I have a data.table DT and I want to run model.matrix on it. Each row has a string ID, which is stored in the ID column of DT. When I run model.matrix on DT, my formula excludes the ID column. The problem is, model.matrix drops some rows because of NAs. If I set the rownames of DT to the ID column, before calling model.matrix, then the final model matrix has rownames, and I'm all set. Otherwise, I can't figure out what rows I end up with. I'm setting the rownames with rownames(DT) = DT$ID. However, when I try to add a new column to DT, I get a complaint about

"Invalid .internal.selfref detected . . . At an earlier point, this data.table has been copied by R."

So I'm wondering

  1. Is there a better way to set rownames for a data.table
  2. Is there a better approach to solving this problem.

Answer

mnel picture mnel · Dec 20, 2012

There are a couple of issues here.

Firstly, it is a feature of a data.table that they do not have a rownames, instead they have keys which are far more powerful.

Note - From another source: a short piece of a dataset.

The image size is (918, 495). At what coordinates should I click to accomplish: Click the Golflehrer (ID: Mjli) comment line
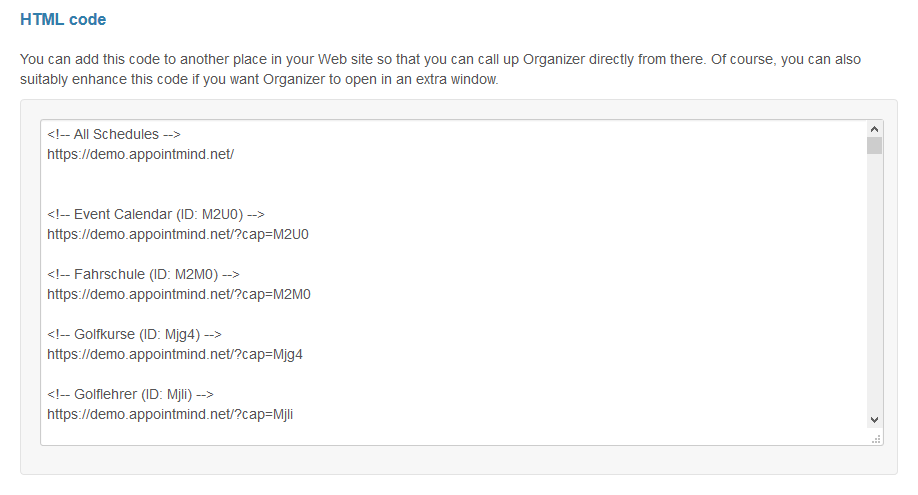[x=130, y=394]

See this great vignette.

But, it isn't the end of the world. model.matrix returns sensible rownames when you pass it a data.table

For example

A <- data.table(ID = 1:5, x = c(NA, 1:4), y = c(4:2,NA,3))

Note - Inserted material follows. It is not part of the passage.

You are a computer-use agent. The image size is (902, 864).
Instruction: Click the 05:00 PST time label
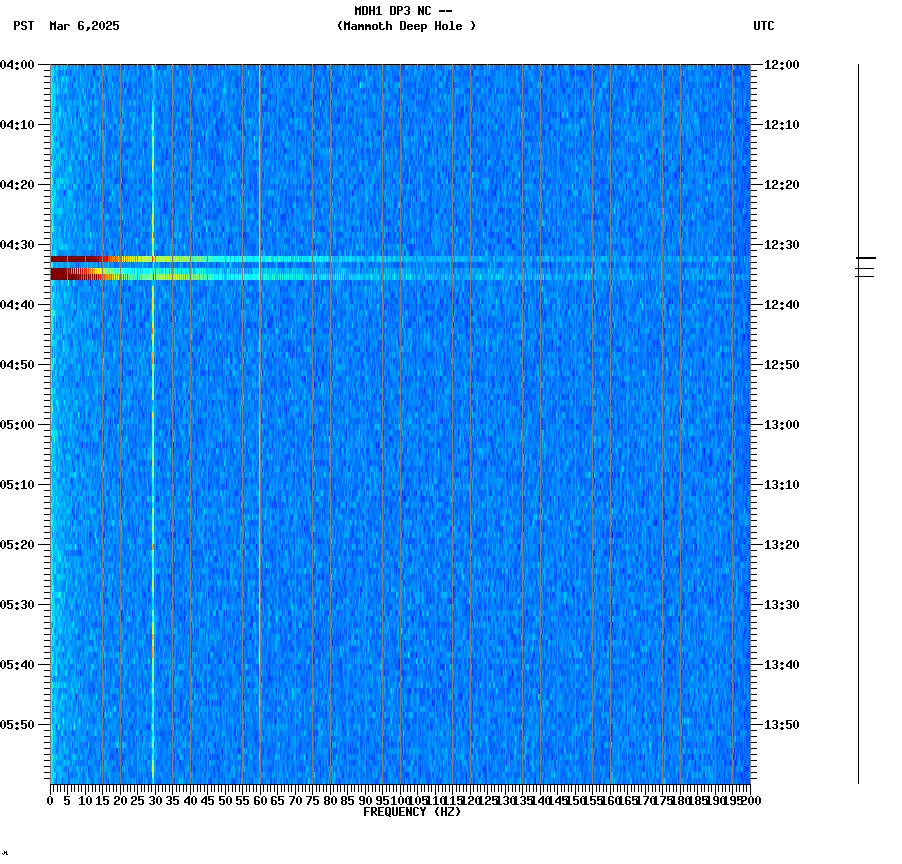[22, 424]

mm <- model.matrix( ~ x + y, A)

rownames(mm)

## [1] "2" "3" "5"

So rows 2,3 and 5 are those included in the model.matrix.

Now, you can add this sequence as a column to A. This will be useful if you then set the key to something else (thereby losing the original order)

A[, rowid := seq_len(nrow(A)]

You might consider making it character (like the rownames of mm)) but it won't really matter (as you can just as easily convert rownames(mm) to numeric when you need to reference.

As to the warning that data.table gives, if you read the next sentence

Avoid key<-, names<- and attr<- which in R currently (and oddly) may copy the whole data.table. Use set* syntax instead to avoid copying: setkey(), setnames() and setattr()

rownames are an attribute rownames<- (internally at somepoint using the equivalent to attr<-) will (possibly copy) in the same way.

The line from `row.names<-.data.frame` is

attr(x, "row.names") <- value

That being said, data.tables don't have rownames, so there is no point setting them.